§ REQUIRED WORK
All of the entries need to be repeated exactly. Leave nothing out.

§ RECORD EXCERPTS
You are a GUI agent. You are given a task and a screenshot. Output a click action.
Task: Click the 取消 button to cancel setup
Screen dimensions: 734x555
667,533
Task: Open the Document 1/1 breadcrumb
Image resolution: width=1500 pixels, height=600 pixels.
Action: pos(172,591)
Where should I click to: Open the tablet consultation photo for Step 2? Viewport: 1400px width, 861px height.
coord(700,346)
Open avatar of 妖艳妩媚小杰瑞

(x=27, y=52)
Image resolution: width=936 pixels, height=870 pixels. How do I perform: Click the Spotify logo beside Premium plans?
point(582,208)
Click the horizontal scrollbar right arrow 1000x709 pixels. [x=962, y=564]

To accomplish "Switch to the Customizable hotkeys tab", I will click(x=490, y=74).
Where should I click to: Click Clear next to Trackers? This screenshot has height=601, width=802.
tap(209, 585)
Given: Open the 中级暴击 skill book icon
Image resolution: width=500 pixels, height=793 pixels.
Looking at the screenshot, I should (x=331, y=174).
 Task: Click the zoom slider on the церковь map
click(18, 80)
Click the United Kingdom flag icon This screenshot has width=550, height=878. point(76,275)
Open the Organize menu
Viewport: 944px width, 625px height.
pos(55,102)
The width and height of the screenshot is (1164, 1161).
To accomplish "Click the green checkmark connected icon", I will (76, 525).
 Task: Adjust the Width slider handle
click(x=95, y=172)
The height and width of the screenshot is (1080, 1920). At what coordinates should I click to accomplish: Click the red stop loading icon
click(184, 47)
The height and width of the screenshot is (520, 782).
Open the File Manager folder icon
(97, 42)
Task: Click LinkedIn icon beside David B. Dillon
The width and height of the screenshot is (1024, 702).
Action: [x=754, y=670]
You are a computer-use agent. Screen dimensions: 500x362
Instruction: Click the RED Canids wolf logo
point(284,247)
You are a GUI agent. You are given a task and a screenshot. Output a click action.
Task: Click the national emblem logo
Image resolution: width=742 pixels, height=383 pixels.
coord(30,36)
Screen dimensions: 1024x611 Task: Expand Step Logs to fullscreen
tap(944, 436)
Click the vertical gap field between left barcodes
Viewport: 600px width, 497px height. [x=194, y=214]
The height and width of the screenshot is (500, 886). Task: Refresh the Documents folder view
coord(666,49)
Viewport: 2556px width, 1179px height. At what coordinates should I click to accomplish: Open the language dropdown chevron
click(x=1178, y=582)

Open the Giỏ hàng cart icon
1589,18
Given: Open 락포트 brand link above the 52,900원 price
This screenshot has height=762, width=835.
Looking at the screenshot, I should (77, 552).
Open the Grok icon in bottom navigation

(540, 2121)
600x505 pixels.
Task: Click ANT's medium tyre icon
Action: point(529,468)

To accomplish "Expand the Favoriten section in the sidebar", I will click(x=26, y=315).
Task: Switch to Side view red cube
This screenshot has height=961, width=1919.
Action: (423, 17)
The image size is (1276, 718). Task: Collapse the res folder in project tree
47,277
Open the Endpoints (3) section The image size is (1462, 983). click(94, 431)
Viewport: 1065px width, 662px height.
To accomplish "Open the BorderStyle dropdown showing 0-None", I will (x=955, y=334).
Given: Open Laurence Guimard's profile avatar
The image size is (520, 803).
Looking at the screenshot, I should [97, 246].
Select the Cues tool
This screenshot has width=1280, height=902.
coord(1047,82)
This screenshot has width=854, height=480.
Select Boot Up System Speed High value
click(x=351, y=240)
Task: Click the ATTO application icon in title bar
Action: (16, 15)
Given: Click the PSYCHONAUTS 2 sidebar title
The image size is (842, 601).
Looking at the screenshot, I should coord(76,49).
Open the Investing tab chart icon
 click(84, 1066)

§ REPLY
You are a GUI agent. You are given a task and a screenshot. Output a click action.
Task: Click the 取消 button to cancel setup
Screen dimensions: 734x555
667,533
Task: Open the Document 1/1 breadcrumb
Image resolution: width=1500 pixels, height=600 pixels.
Action: pos(172,591)
Where should I click to: Open the tablet consultation photo for Step 2? Viewport: 1400px width, 861px height.
coord(700,346)
Open avatar of 妖艳妩媚小杰瑞

(x=27, y=52)
Image resolution: width=936 pixels, height=870 pixels. How do I perform: Click the Spotify logo beside Premium plans?
point(582,208)
Click the horizontal scrollbar right arrow 1000x709 pixels. [x=962, y=564]

To accomplish "Switch to the Customizable hotkeys tab", I will click(x=490, y=74).
Where should I click to: Click Clear next to Trackers? This screenshot has height=601, width=802.
tap(209, 585)
Given: Open the 中级暴击 skill book icon
Image resolution: width=500 pixels, height=793 pixels.
Looking at the screenshot, I should (x=331, y=174).
 Task: Click the zoom slider on the церковь map
click(18, 80)
Click the United Kingdom flag icon This screenshot has width=550, height=878. point(76,275)
Open the Organize menu
Viewport: 944px width, 625px height.
pos(55,102)
The width and height of the screenshot is (1164, 1161).
To accomplish "Click the green checkmark connected icon", I will (76, 525).
 Task: Adjust the Width slider handle
click(x=95, y=172)
The height and width of the screenshot is (1080, 1920). At what coordinates should I click to accomplish: Click the red stop loading icon
click(184, 47)
The height and width of the screenshot is (520, 782).
Open the File Manager folder icon
(97, 42)
Task: Click LinkedIn icon beside David B. Dillon
The width and height of the screenshot is (1024, 702).
Action: [x=754, y=670]
You are a computer-use agent. Screen dimensions: 500x362
Instruction: Click the RED Canids wolf logo
point(284,247)
You are a GUI agent. You are given a task and a screenshot. Output a click action.
Task: Click the national emblem logo
Image resolution: width=742 pixels, height=383 pixels.
coord(30,36)
Screen dimensions: 1024x611 Task: Expand Step Logs to fullscreen
tap(944, 436)
Click the vertical gap field between left barcodes
Viewport: 600px width, 497px height. [x=194, y=214]
The height and width of the screenshot is (500, 886). Task: Refresh the Documents folder view
coord(666,49)
Viewport: 2556px width, 1179px height. At what coordinates should I click to accomplish: Open the language dropdown chevron
click(x=1178, y=582)

Open the Giỏ hàng cart icon
1589,18
Given: Open 락포트 brand link above the 52,900원 price
This screenshot has height=762, width=835.
Looking at the screenshot, I should (77, 552).
Open the Grok icon in bottom navigation

(540, 2121)
600x505 pixels.
Task: Click ANT's medium tyre icon
Action: point(529,468)

To accomplish "Expand the Favoriten section in the sidebar", I will click(x=26, y=315).
Task: Switch to Side view red cube
This screenshot has height=961, width=1919.
Action: (423, 17)
The image size is (1276, 718). Task: Collapse the res folder in project tree
47,277
Open the Endpoints (3) section The image size is (1462, 983). click(94, 431)
Viewport: 1065px width, 662px height.
To accomplish "Open the BorderStyle dropdown showing 0-None", I will (x=955, y=334).
Given: Open Laurence Guimard's profile avatar
The image size is (520, 803).
Looking at the screenshot, I should [97, 246].
Select the Cues tool
This screenshot has width=1280, height=902.
coord(1047,82)
This screenshot has width=854, height=480.
Select Boot Up System Speed High value
click(x=351, y=240)
Task: Click the ATTO application icon in title bar
Action: (16, 15)
Given: Click the PSYCHONAUTS 2 sidebar title
The image size is (842, 601).
Looking at the screenshot, I should coord(76,49).
Open the Investing tab chart icon
 click(84, 1066)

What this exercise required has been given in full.